Hear, hear…just not on televised hockey

It was my good fortune to hire Chris Cuthbert for his first major-market sportscasting job, four decades ago in Montreal. He would readily acknowledge not having the classic “big pipes” (nor did his boss) that used to be the pre-requisite for breaking into the broadcast industry.

So when you throw a lot of extraneous noise into the mix, less-than-powerful voices can be hard to hear…even if you’re not hard of hearing. For me, the theory has been that “crowd noise” drowns out announcers. Crowd noise used to be transmitted by variations of parabolic microphones, which from my experiences looked like plastic satellite dishes strategically positioned to project the atmosphere of fans who were encouraged on the scoreboard to “make noise.”

Cuthbert, hockey’s premier play-by-play announcer, probably earned about $25,000 when he broke into the big-city world of sportscasting, because that’s all our sports department budget could handle. He probably makes 20 times that today — financial rewards that he earns just as he did in Montreal. Such an investment in talent like his leads me to ask the question to which I have no answer:

Why would Sportsnet/Hockey Night in Canada pay a gifted announcer with a lifetime of expertise so much money to tell you what’s happening, and then make it challenging to hear him? For the Stanley Cup Final, the game’s television showcase, you’d think it might be better. Such was not the case.

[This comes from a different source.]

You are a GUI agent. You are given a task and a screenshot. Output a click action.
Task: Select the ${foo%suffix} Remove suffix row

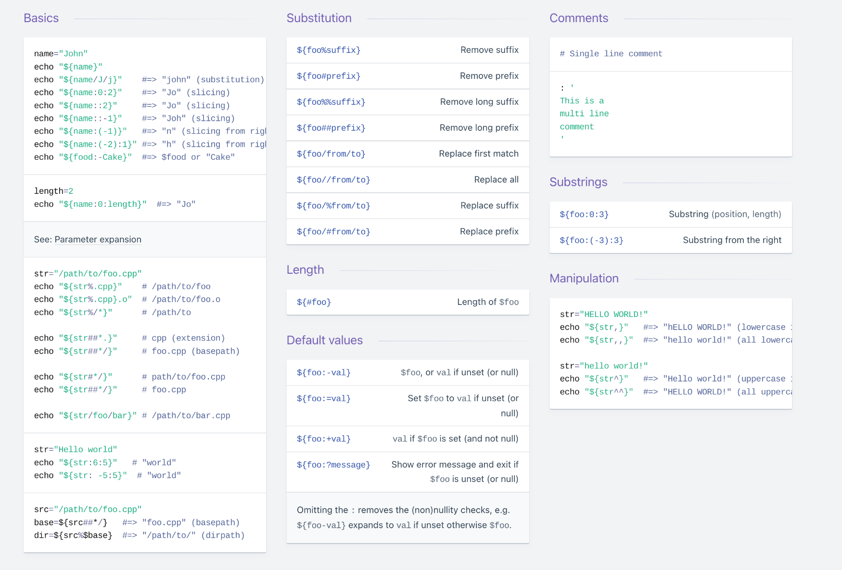pos(407,51)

For years, I’ve believed this was the work of TV’s noisemaker managers, obsessed with wanting viewers to experience what it sounds like in the arena where a game’s being played. Clearly, the noisemaker managers are not listeners. To uneducated technocrats like me, this is not rocket science. Turn down the volume on whatever today’s parabolic mic is because when the whistle blows and the crowd is somewhat silent, the expertise of Cuthbert and analyst Craig Simpson is easy to hear.

However, I may be wrong.

At the risk of going beyond my technical expertise — and that’s a short trip — I discovered this week that modern (?) technology includes something that “measures loudness” of a whole show and not just the announcing part. The old, outdated (?) technology used to analyze the loudness of the announcers’ dialogue; in other words the volume levels were established by how loud their voices were. It’s called LKFS: “Loudness, K-weighted, relative to full scale”…whatever that means.

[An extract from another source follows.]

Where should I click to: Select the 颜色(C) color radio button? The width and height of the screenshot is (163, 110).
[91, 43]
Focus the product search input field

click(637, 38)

The new technology, or algorithm, measures sets the noise level by whatever is loudest. So when the fans do as instructed and make excessive noise, or somebody blows a horn or unloads a piercing scream, or the in-house sound system is deafening, that is the measure of loudness.

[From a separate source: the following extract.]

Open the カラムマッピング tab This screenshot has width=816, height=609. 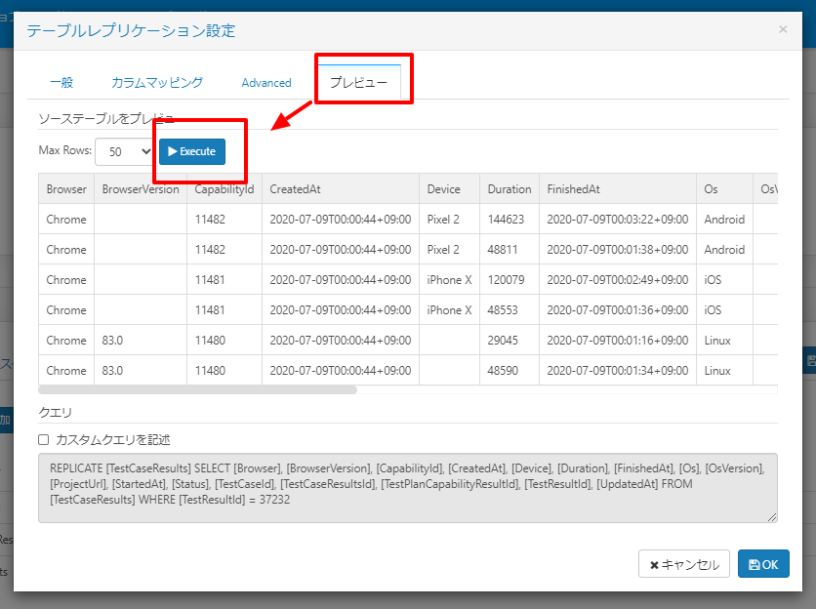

Everything else suffers, starting with dialogue.

And just to rub in more decibels, TV’s sound geniuses play an annoying bed of music when showing replays between periods, while the studio “experts” are diagnosing what viewers are watching. Again, they’re being paid a lot not to be heard.

Another solution is closed captioning. Instead of not hearing the announcers, you could read what they said 30 to 60 seconds after they said it.

Neither being hard to hear nor being subtitled would be acceptable to a pro like Chris Cuthbert.